NASA cancels $450 million VIPER moon rover due to budget concerns

a four-wheeled robot in a cleanroom under UV lights
NASA's VIPER – short for the Volatiles Investigating Polar Exploration Rover – sits assembled inside the cleanroom at the agency's Johnson Space Center. (Image credit: NASA)

NASA has cancelled its VIPER moon rover program due to rising costs. 

VIPER, short for Volatiles Investigating Polar Exploration Rover, was a robotic mission intended to land near the moon's south pole and spend 100 days scouting for lunar ice deposits. The rover was slated to launch in 2025 to the moon aboard an Astrobotic Griffin lander as part of NASA's Commercial Lunar Payload Services initiative (CLPS). Now, it appears VIPER will be scrapped for parts or potentially sold to industry. 

The decision to axe the VIPER mission was announced today (July 17) in a teleconference; cancelling the program is expected to save the agency an additional $84 million in development costs. NASA has spent about $450 million on the program so far, not including launch costs.

Despite the cancellation, NASA leadership stressed that the program was successful thus far and that the termination was solely a budgetary concern.

"We were very confident in the VIPER team. This really gets down to cost and a very constrained budget environment in the United States," said Joel Kearns, deputy associate administrator for exploration at NASA headquarters in Washington, during today's teleconference. 

"First and most important, this is in no way a reflection on the quality of the work from the mission team that are working to build this rover," said Nicola Fox, associate administrator of NASA's Science Mission Directorate. "They have worked diligently, including through the pandemic, to be able to build this rover to look for water on the moon.

"This is a very tough decision, but it is a decision based on budgetary concerns in a very constrained budget environment," Fox added at the end of the teleconference.

NASA's VIPER robotic moon rover stands taller than ever after engineers integrated its mast in a clean room at the agency's Johnson Space Center in Houston.  (Image credit: NASA/Helen Arase Vargas)

At the time of its cancellation, the car-sized VIPER was completely assembled and undergoing environmental testing to ensure the rover could handle the physical stresses of launch and the harsh environment of space. 

NASA is now looking to "potentially de-integrate and reuse VIPER scientific instruments and components for future moon missions" Kearns said today, but will first ask both U.S. and international industry partners for any interest in using the rover as-is.

Artist's illustration of NASA's ice-hunting VIPER rover exploring the moon. (Image credit: NASA/Daniel Rutter)
※ ※ ※
_Problems and tasks_
#1 In the VIPER article, about how much has NASA spent on the program so far?
#2 Put this sentence from the VIPER article into Spanish: "NASA has cancelled its VIPER moon rover program due to rising costs."
#3 For each statement, say whether the VIPER article agrees with it: (a) VIPER was meant to spend 100 days searching for ice near the moon's south pole. (b) When it was cancelled, VIPER was only partly assembled. (c) Ending the program is expected to save NASA an extra $84 million in development costs.

_Stored data_
※ ※ ※
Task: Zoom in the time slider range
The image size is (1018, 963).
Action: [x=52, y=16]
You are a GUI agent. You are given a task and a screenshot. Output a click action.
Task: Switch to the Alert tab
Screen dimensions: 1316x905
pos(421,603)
※ ※ ※
_Answers below_
#1 About $450 million, not including launch costs.

#2 La NASA ha cancelado su programa del rover lunar VIPER debido al aumento de los costos.

#3
(a) Yes: "spend 100 days scouting for lunar ice deposits"
(b) No: "the car-sized VIPER was completely assembled"
(c) Yes: "expected to save the agency an additional $84 million in development costs"